(The input):
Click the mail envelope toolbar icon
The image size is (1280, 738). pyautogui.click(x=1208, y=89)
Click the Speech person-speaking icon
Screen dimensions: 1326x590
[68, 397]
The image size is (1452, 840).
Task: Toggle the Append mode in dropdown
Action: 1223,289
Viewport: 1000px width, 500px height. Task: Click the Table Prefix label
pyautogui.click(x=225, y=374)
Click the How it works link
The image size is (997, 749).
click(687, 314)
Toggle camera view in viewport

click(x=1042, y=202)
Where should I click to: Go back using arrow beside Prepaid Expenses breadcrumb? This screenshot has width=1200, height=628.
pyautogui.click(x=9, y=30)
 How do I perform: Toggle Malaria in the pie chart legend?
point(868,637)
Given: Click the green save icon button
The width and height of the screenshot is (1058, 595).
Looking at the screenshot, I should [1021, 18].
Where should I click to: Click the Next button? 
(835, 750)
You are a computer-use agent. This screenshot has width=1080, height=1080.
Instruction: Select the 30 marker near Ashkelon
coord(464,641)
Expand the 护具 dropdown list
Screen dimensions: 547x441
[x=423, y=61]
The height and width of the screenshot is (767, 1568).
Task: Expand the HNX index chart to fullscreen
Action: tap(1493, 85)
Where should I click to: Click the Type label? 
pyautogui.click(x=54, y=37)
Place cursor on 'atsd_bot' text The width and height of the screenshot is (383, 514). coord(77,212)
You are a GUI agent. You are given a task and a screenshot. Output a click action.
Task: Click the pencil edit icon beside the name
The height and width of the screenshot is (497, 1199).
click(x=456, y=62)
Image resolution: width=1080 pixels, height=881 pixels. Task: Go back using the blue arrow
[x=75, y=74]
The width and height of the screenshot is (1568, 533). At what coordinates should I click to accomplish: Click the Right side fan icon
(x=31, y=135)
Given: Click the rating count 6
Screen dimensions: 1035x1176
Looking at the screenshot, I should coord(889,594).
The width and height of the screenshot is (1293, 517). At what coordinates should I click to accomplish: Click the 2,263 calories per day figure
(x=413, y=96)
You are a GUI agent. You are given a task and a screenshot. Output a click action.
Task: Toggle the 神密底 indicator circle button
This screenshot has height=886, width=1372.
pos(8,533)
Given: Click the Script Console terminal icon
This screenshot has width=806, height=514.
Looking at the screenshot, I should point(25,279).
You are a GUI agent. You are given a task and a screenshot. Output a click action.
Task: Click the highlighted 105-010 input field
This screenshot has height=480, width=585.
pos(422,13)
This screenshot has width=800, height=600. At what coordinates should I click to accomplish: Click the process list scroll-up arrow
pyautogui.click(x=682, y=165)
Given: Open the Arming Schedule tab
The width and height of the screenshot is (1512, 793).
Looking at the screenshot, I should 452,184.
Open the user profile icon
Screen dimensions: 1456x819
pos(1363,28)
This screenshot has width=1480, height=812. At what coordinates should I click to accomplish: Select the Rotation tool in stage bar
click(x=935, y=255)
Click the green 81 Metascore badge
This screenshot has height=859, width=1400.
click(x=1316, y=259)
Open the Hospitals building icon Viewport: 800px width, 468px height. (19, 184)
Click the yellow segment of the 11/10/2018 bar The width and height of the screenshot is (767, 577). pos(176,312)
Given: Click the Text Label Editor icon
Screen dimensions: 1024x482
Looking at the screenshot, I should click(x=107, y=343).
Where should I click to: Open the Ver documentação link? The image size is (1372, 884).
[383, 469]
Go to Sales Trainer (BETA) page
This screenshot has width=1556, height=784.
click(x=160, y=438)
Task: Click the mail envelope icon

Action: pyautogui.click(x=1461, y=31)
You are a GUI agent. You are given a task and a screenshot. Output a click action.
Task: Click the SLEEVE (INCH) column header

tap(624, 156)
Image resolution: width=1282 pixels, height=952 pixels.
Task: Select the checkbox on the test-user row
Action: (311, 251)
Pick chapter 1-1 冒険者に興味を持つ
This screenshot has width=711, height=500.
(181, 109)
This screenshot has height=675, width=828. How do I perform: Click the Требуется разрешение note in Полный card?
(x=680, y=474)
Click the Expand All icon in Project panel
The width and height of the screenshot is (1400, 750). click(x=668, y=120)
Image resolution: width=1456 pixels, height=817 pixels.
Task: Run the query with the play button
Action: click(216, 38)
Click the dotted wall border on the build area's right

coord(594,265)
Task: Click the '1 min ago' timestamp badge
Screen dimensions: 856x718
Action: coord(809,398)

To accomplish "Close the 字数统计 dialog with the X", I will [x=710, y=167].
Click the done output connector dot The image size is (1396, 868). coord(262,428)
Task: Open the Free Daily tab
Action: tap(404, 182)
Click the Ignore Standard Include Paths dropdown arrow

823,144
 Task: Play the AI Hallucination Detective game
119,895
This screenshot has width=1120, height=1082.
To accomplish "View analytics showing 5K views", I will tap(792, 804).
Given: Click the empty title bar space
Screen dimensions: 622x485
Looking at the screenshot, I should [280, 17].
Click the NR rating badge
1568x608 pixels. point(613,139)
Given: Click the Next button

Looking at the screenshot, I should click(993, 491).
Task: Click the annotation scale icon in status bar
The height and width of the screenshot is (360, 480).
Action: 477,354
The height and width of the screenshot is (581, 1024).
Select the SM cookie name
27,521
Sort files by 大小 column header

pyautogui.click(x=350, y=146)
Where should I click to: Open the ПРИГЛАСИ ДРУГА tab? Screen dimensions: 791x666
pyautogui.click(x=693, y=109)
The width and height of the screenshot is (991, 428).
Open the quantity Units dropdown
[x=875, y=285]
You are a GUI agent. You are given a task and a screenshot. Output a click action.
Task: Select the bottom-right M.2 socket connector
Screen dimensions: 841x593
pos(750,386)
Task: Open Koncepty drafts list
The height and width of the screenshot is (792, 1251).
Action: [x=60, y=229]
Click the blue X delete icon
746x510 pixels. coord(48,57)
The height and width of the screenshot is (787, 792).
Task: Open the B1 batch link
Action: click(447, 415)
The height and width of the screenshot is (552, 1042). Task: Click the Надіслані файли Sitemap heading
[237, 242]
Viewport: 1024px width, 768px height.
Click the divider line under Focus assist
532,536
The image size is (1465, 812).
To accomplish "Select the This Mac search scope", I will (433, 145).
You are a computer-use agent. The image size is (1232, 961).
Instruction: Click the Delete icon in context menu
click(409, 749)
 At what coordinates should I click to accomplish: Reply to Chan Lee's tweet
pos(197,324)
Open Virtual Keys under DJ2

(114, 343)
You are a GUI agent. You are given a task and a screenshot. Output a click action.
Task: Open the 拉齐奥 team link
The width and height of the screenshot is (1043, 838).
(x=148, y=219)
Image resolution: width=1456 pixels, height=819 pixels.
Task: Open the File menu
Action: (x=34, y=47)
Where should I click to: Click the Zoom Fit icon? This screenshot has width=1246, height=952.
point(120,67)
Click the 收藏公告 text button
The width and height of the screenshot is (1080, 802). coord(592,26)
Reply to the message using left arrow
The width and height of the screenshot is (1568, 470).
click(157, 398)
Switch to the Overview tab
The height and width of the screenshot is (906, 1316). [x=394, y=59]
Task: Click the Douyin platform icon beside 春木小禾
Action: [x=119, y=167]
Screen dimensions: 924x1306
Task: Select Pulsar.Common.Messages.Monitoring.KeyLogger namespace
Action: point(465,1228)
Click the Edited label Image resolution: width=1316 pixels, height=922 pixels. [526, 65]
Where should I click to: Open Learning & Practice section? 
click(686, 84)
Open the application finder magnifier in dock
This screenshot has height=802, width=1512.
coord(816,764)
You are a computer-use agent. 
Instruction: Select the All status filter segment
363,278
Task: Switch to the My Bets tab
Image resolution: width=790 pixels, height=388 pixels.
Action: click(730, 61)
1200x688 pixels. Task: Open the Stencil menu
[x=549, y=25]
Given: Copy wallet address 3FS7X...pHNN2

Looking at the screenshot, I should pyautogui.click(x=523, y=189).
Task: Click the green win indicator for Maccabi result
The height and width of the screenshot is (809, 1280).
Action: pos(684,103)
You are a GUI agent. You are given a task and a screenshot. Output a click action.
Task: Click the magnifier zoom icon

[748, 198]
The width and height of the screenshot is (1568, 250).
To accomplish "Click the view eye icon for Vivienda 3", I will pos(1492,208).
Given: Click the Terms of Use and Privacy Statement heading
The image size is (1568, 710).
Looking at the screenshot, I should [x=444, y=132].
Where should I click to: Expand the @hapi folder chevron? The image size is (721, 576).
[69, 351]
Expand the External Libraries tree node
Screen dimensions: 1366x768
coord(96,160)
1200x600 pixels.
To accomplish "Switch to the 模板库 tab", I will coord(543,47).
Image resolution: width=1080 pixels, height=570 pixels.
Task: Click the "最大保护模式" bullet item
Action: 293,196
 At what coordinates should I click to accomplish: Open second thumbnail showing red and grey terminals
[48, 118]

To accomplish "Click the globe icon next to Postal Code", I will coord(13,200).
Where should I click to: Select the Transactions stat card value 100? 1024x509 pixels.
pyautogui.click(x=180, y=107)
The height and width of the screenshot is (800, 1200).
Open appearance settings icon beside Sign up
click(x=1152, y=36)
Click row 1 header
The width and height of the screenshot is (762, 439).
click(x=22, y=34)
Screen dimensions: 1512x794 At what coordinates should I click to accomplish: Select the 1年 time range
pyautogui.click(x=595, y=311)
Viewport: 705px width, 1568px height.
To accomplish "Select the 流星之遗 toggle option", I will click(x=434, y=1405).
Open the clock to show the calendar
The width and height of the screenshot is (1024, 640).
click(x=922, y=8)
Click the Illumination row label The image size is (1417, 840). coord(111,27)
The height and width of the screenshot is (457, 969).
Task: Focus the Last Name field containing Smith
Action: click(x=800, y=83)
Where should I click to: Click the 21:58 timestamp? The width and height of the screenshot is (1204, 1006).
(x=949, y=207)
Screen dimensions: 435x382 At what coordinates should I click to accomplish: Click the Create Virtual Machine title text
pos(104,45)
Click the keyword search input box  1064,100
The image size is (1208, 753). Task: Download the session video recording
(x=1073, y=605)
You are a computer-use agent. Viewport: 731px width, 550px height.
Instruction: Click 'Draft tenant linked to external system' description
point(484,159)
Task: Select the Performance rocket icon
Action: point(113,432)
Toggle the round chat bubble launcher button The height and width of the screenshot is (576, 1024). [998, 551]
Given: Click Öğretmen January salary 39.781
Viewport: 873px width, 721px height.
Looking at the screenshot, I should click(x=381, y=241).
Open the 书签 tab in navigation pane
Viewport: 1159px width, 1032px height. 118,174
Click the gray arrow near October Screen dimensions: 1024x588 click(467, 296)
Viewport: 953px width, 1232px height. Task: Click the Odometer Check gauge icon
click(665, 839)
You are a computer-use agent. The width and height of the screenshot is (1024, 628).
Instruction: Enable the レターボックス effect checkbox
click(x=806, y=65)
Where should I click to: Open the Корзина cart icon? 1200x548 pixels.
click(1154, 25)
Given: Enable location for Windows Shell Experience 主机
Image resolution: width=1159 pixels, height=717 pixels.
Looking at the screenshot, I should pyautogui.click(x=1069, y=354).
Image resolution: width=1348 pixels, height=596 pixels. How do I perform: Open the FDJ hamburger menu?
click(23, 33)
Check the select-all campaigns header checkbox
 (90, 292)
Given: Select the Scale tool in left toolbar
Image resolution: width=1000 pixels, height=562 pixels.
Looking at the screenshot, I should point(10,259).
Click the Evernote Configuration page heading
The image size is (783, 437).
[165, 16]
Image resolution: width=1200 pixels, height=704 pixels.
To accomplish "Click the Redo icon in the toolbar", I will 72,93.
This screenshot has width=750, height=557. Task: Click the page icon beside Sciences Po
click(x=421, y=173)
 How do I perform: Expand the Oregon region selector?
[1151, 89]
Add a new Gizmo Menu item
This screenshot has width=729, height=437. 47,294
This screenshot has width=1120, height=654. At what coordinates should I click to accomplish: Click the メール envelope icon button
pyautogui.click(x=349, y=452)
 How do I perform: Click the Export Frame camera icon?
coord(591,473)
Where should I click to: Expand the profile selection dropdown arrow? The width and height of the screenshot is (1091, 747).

(Directions for this task):
Please rewrite the part of the data that opens with the line containing "Given: Click the Next button" and closes with the line containing "Action: 477,354", both lines included, as a Markdown table with the columns Row and Data line. Give each line its own numbered row and leave out blank lines.

(Completed task):
| Row | Data line |
|---|---|
| 1 | Given: Click the Next button |
| 2 | Looking at the screenshot, I should click(993, 491). |
| 3 | Task: Click the annotation scale icon in status bar |
| 4 | The height and width of the screenshot is (360, 480). |
| 5 | Action: 477,354 |